“Di una cosa sono convinto: comunque vada a finire, non è in gioco la democrazia. Del resto sia i costituzionalisti del No che quelli del Sì, lo riconoscono. I pericoli sono altri, non l’esito del referendum.” L’intervista dell’ex sindaco di Milano, Giuliano Pisapia, rilasciata stamani a Repubblica non lascia spazio a interpretazioni: il rischio della deriva autoritaria, di cui alcuni strumentalmente parlano, semplicemente non esiste.
“Non si può dimenticare che è stato il Parlamento – continua Pisapia – a chiedere una riforma che semplificasse il sistema e che garantisse una maggiore governabilità, dando migliori opportunità al Parlamento e non certo al governo o al suo presidente. Questa riforma non aumenta i poteri del presidente del Consiglio e rafforza il ricorso a leggi di iniziativa popolare. E voglio ricordare che, quando ha dichiarato incostituzionale il Porcellum, la Consulta ha detto espressamente che sono obiettivi di rilievo costituzionale anche la stabilità del governo del Paese e l’efficienza dei processi parlamentari “.
Il tono un po’ aspro e allo stesso tempo carico di sconforto che si legge tra le righe dell’intervista mostra tutta l’insofferenza nei confronti di certe pieghe che sta prendendo il dibattito sul referendum: divisioni, scontri e interessi politici spesso prevalgono sulle questioni di merito.

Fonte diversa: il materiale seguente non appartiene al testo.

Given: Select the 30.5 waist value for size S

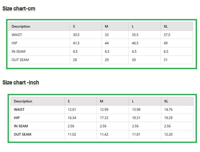Looking at the screenshot, I should [76, 35].
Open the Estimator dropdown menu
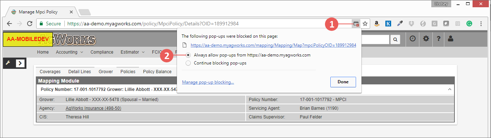Screen dimensions: 491x138 coord(132,52)
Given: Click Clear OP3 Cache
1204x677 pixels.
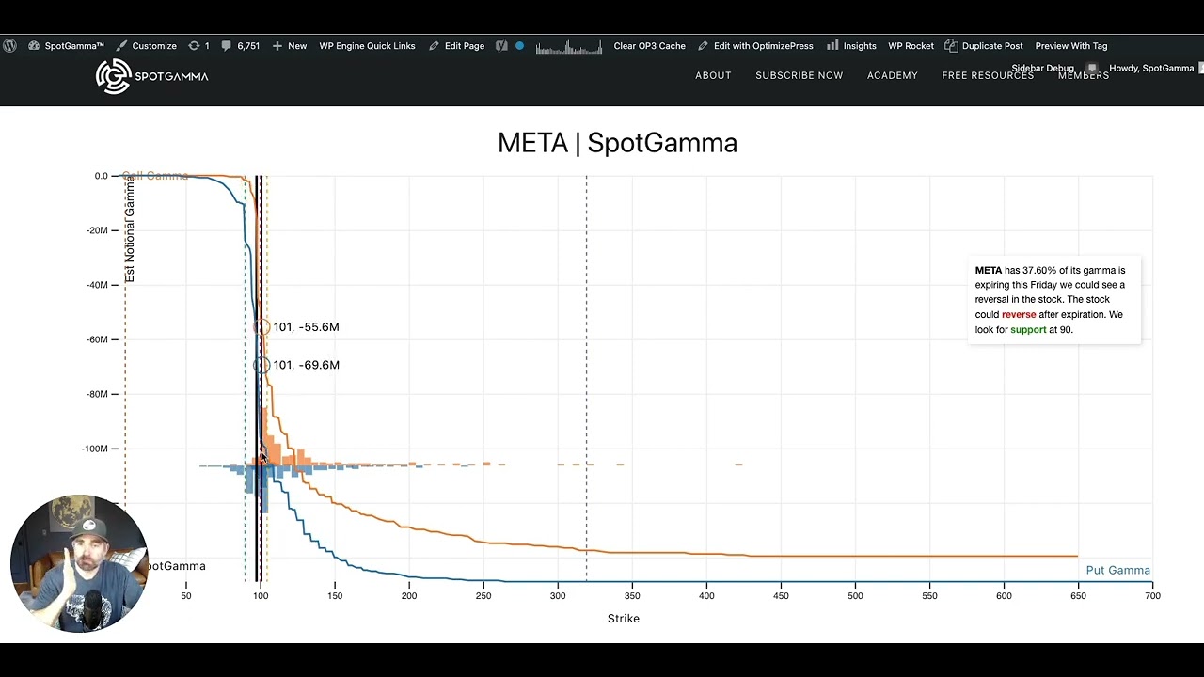Looking at the screenshot, I should pyautogui.click(x=649, y=45).
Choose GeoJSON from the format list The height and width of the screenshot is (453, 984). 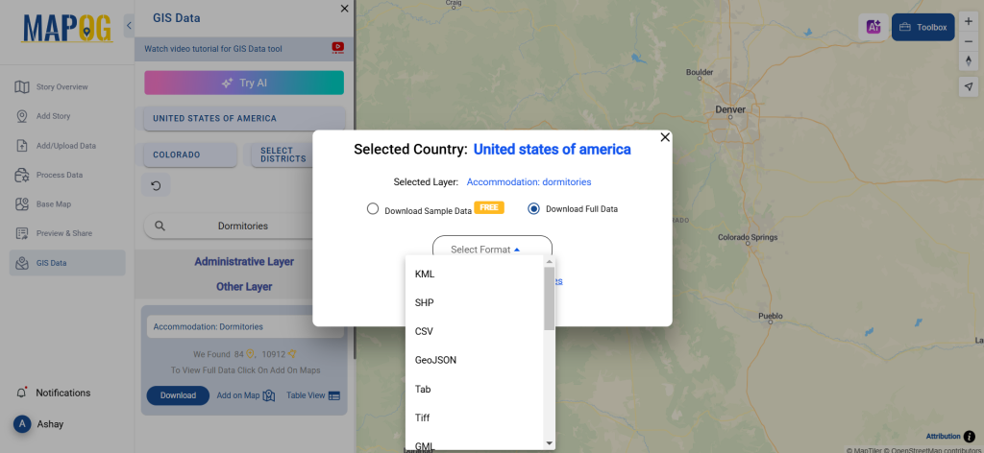pyautogui.click(x=435, y=360)
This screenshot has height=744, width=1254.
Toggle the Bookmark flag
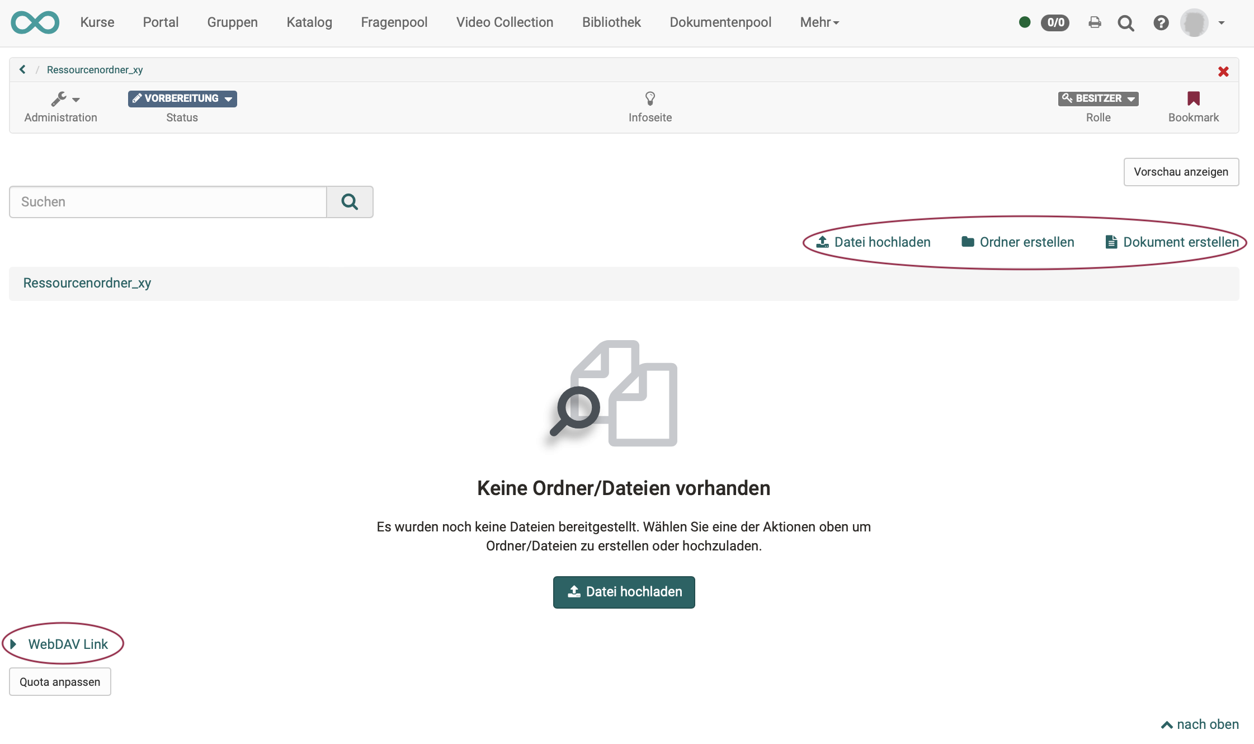pos(1194,98)
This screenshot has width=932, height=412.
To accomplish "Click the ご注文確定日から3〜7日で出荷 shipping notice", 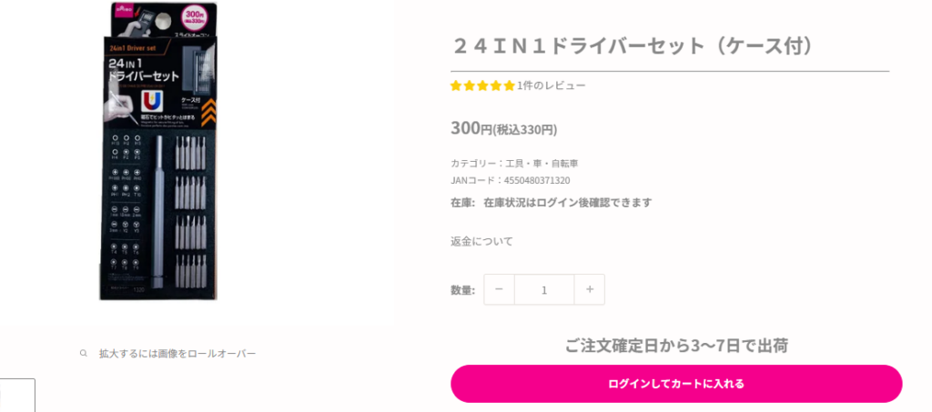I will (676, 345).

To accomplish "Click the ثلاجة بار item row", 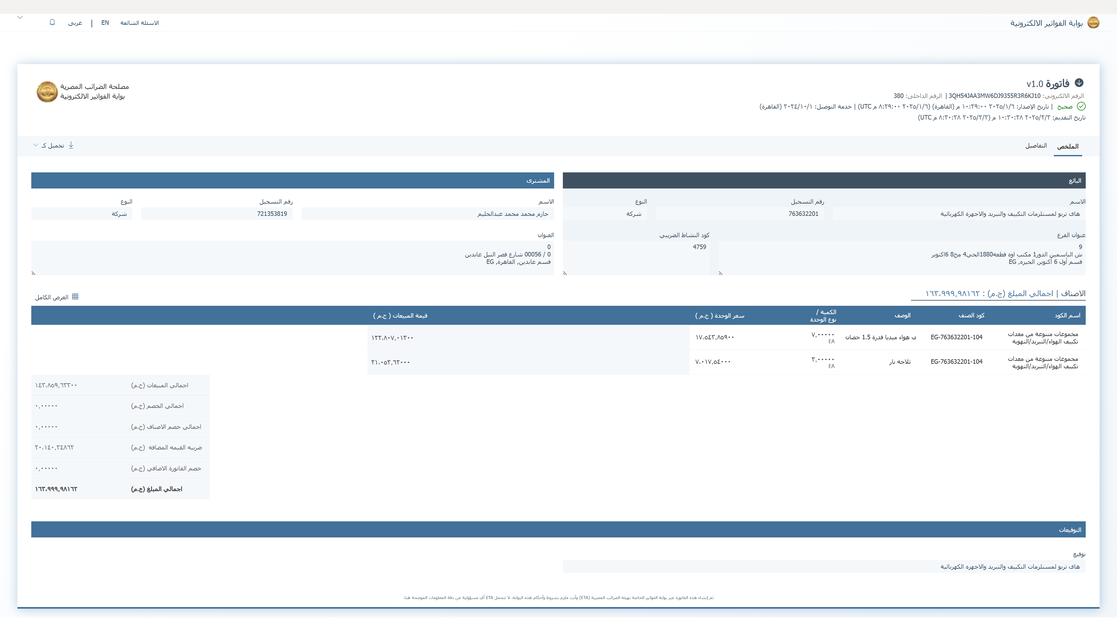I will pyautogui.click(x=899, y=362).
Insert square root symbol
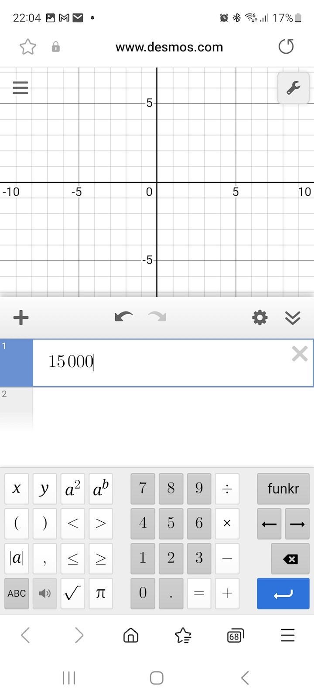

Infatti, Pisapia si sta impegnando in prima persona per spostare l’asse della discussione sui contenuti della proposta di modifica della Costituzione: “sto facendo un giro dell’Italia per invitare a confronti nel merito, sui vantaggi e gli svantaggi”, e quando gli viene chiesto cosa voterà alla consultazione di ottobre chiarisce che dal suo punto di vista “la situazione che si è creata mi rende difficile dare oggi una risposta. Ci sono i guelfi e i ghibellini, non c’è spazio per la ragionevolezza. E io credo fortemente in una politica ragionevole”.
Eppure “che ci sia bisogno di riforme è opinione largamente condivisa. Così come mi sembra che tutti – anche in Italia, ed è quello che mi interessa – siano d’accordo nel ritenere che quello di avere governi stabili è un bisogno reale“.